Aim ->
Write a continuation of the travel account of Siem Reap and the Angkor temples, starting right after its last sentence.

-------- Text shown

It can be tough to keep all of the temples straight (there are more than 300 in the whole Angkor Wat complex), but I’ll do my best. Simplistically, Angkor Thom is the one with all of the faces, and it’s quite large, encompassing the Bayon, the Terrace of the Elephants and many others. We tour Bayon and go through a couple more (I’ve forgotten specifics, of course). Dara likes photography, so he helps my husband get the best shots.

It is deathly humid so I am not sad when it is time to leave. How humid is it, you may ask? So humid that the acrylic nails that I put on for my wedding are starting to melt!

Khmer dancer, Siem Reap, Cambodia

After a shower, we venture down to Pub Street and are a little amazed by the carnival atmosphere going on – definitely backpacker central. If you can’t beat em, join ‘em, we say, and we have a slightly tipsy dinner at Dead Fish Tower. (Food was only ok – I don’t necessarily recommend this place). We decide to get a foot massage after dinner and are less than impressed – while the simple massages off the street in Bangkok were nicely done, here the girls use basic soap and little technique. We decide to hold off on foot massages until we’re back in Thailand. Obviously, we’re exahusted after such a long day.

Angkor Wat, Cambodia

Second day, Siem Reap

Our breakfast at Bopha Angkor gives us a choice of Khmer, western or Asian. After trying them all, I would recommend the Khmer, which is a sunny-side-up egg atop of fried rice. Yummy. Ponheary is right on time and we set off for Angkor Wat.

It’s hard to find the words to describe Angkor Wat; it’s impossible to do the place justice. Let’s just say that you know when you are there that you are at one of the man-made wonders of the world. The carvings are so intricate; the scope so immense. Not to mention the sense of history that pervades the place, from the 9th century carvings to the near-recent bullet holes where Khmer Rouge fought the Vietnamese.

Ponheary is a thorough and knowledgeable guide, although she’s not as on-the-surface perky or entertaining as Tong. (Her sense of humor and smiles emerge the next day, when we go with her to visit the school that she works with). I preferred her to Dara, although Don missed having Dara’s photographic eye.

----------------
-------- Supplied data

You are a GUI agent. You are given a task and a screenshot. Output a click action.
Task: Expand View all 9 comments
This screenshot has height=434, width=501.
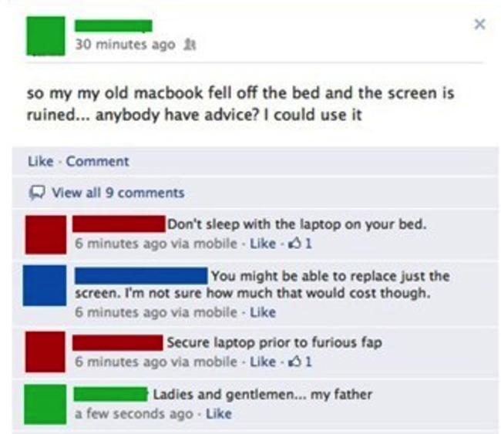coord(118,193)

----------------

Response to this exercise ->
It takes us the entire morning session to go through Angkor Wat. By noon, we are dying from the heat and I see the wisdom of always booking a hotel with a pool when traveling to Asia. Our midday break is refreshing, and I actually have a chance to start reading some of the fiction I brought along. A friend recommended Bangkok 8 by John Burdett, and I wish I would have finished it before I went to Bangkok – immensely entertaining! Definitely put it on your reading list if you are going there. I also take advantage of the Thai massage that is included in our room rate. While it’s not as good as the one we received in Bangkok, it is delivered in a cool boat-shaped outdoor space not far from the pool.

Ta Prohm, Angkor Wat, Cambodia

We go back out at 3 p.m. I think we may have seen another temple before this (the smaller ones blend together in my memory) but the main agenda item is Ta Prohm, more famously known as the “jungle temple.” This is the one where huge banyan trees are engulfing the building and crushing the walls with their roots. Don is excited, as he’s seen countless pictures and can’t wait to see it for himself. And, well, I’ve seen Tomb Raider so I’m looking forward to it too.

On the way in, we hear some musicians playing some haunting music. Ponheary tells us that we’ll see them periodically around the complex; they are victims of landmines. Once we get to the temple, it’s packed with tour groups. There’s a lot of maneuvering to get the same shots, although no one is obnoxious about it. We easily spend a couple hours here, marveling at the trees.

Student, Knar School, Siem Reap, Cambodia

Third day, Siem Reap.

While I’ve loved the temples, I’m excited that we’re doing something different today. Ponheary has told us that Lori Carlson, who manages the Ponheary Lys Foundation, will be visiting the school with us, so I’m also interested in talking with her.

Ponheary is all smiles when she pulls up. I can tell that for her, guiding is her job, but the work that she does with the schools is her passion. We meet Lori in the van. (I have to say, after days of just being with my husband, it’s kinda fun to have another American to talk to. Bad wife!) She’s taken about six months off from her job to be in southeast Asia and work with the Foundation (we had given some money before we came, so I suppose I was kinda interviewing to see where it all went). Her impressions of Cambodia, based on numerous visits, were extremely interesting.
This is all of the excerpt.